- OBIETTIVO: Nel testo sul Milan, sostituisci "tifoseria" con "curva" e riscrivi il passo che comincia con "IL BILANCIO E" e prosegue fino a "dei suoi sostenitori.".

Il Milan... per la maturità

Che il Milan sia una parte importantissima della nostra vita...
come negarlo ?
Che ci accompagni e segni la vita di ognuno di noi
è altrettanto innegabile.
Quanti ricordi personali riusciamo a legare ad un evento RossoNero ?
Da oggi,
per il nostro amico Fedro,
ce ne sarà uno in più.
Agli esami di maturità ha presentato una Tesina...
indovinate su cosa ?





AC MILAN S.p.A.

IL BILANCIO E LA VITA

DI UNA SOCIETA' PER AZIONI

ATIPICA




Il calcio assume da sempre un peso notevole nel nostro Paese dove fin dalla nascita di questo sport ricopre un ruolo economico-sociale di rilevante importanza, dovuto anche allo spazio che i mass-media regalano ad esso in campo nazionale.

La sua spinta popolare può essere spiegata con la semplicità e l’economicità delle attrezzature tipiche per questo sport, che in un paese da sempre piuttosto povero, non può essere particolare prescindibile, soprattutto in alcune zone.

Una delle squadre simbolo del calcio italiano è l’AC Milan, squadra alle origini assai popolare, sia per i personaggi che ne furono a capo sia per la tifoseria, soprannominata “Casciavit”, con chiara allusione all’estrazione industriale, o perlomeno manuale, dei suoi sostenitori.

- RIGHE DI DATI:

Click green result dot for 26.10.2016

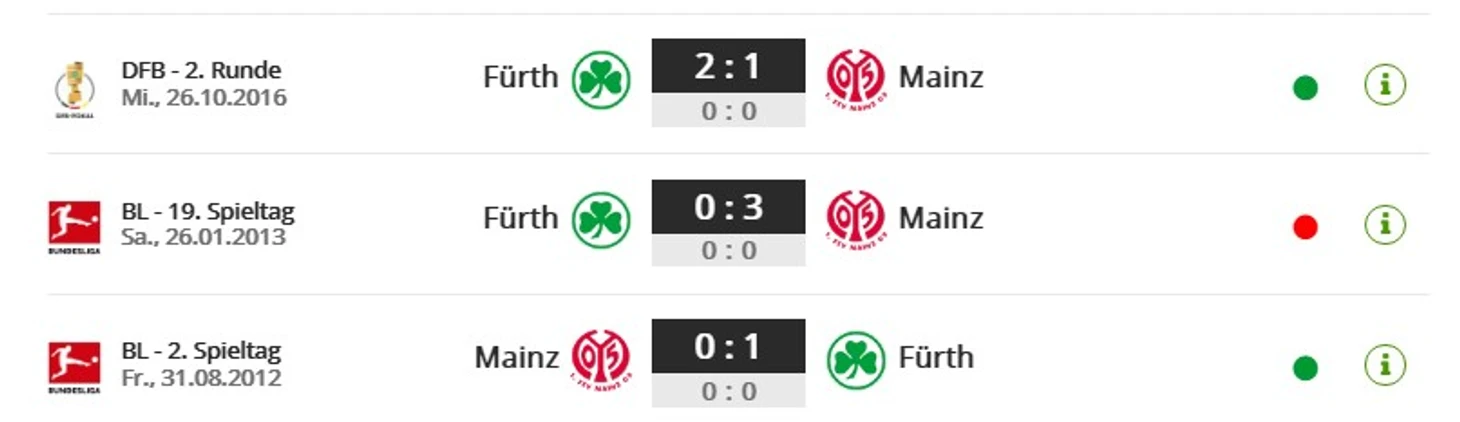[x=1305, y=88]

--

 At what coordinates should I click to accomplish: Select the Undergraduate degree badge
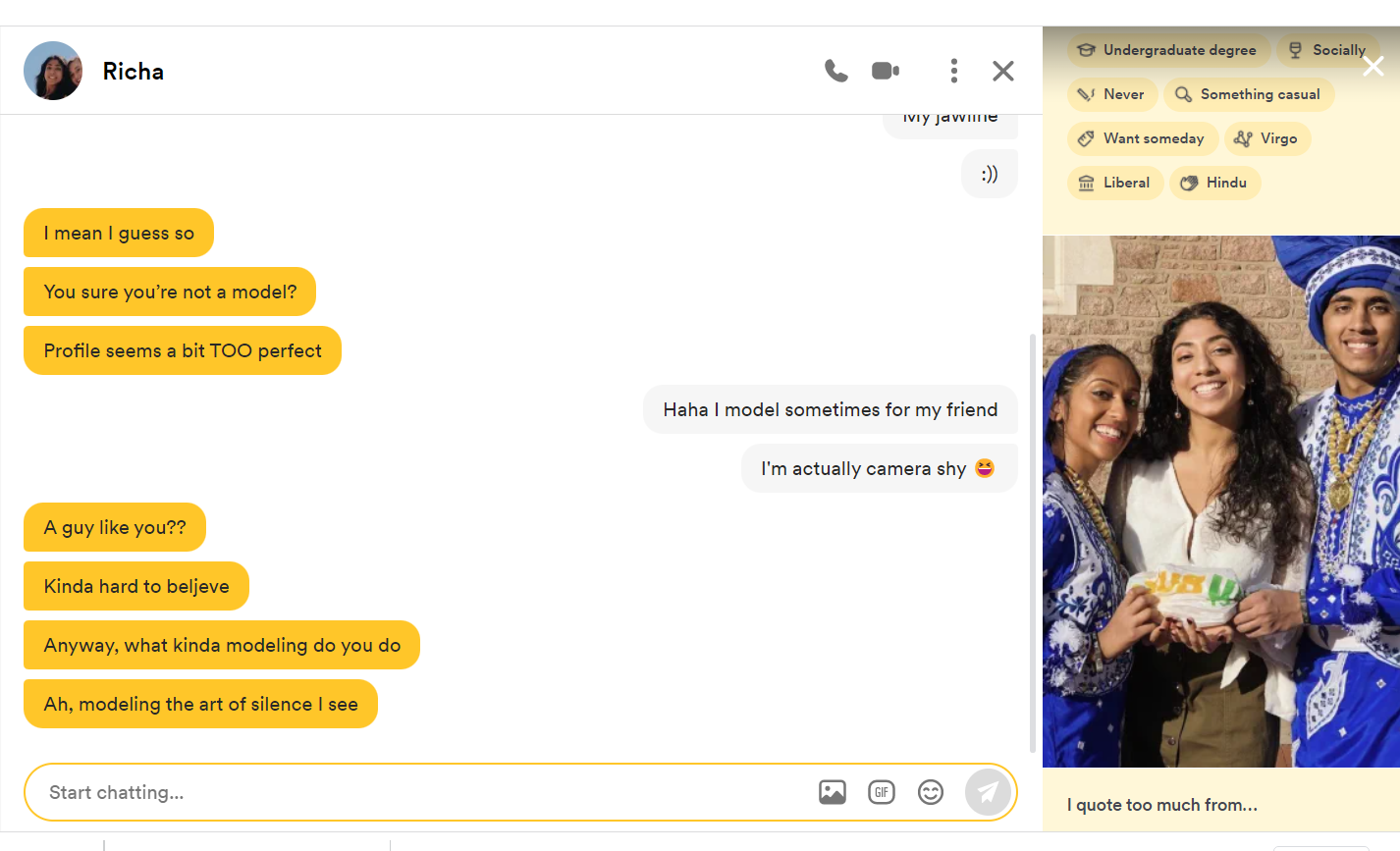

- RISULTATO:
IL BILANCIO E LA VITA

DI UNA SOCIETA' PER AZIONI

ATIPICA




Il calcio assume da sempre un peso notevole nel nostro Paese dove fin dalla nascita di questo sport ricopre un ruolo economico-sociale di rilevante importanza, dovuto anche allo spazio che i mass-media regalano ad esso in campo nazionale.

La sua spinta popolare può essere spiegata con la semplicità e l’economicità delle attrezzature tipiche per questo sport, che in un paese da sempre piuttosto povero, non può essere particolare prescindibile, soprattutto in alcune zone.

Una delle squadre simbolo del calcio italiano è l’AC Milan, squadra alle origini assai popolare, sia per i personaggi che ne furono a capo sia per la curva, soprannominata “Casciavit”, con chiara allusione all’estrazione industriale, o perlomeno manuale, dei suoi sostenitori.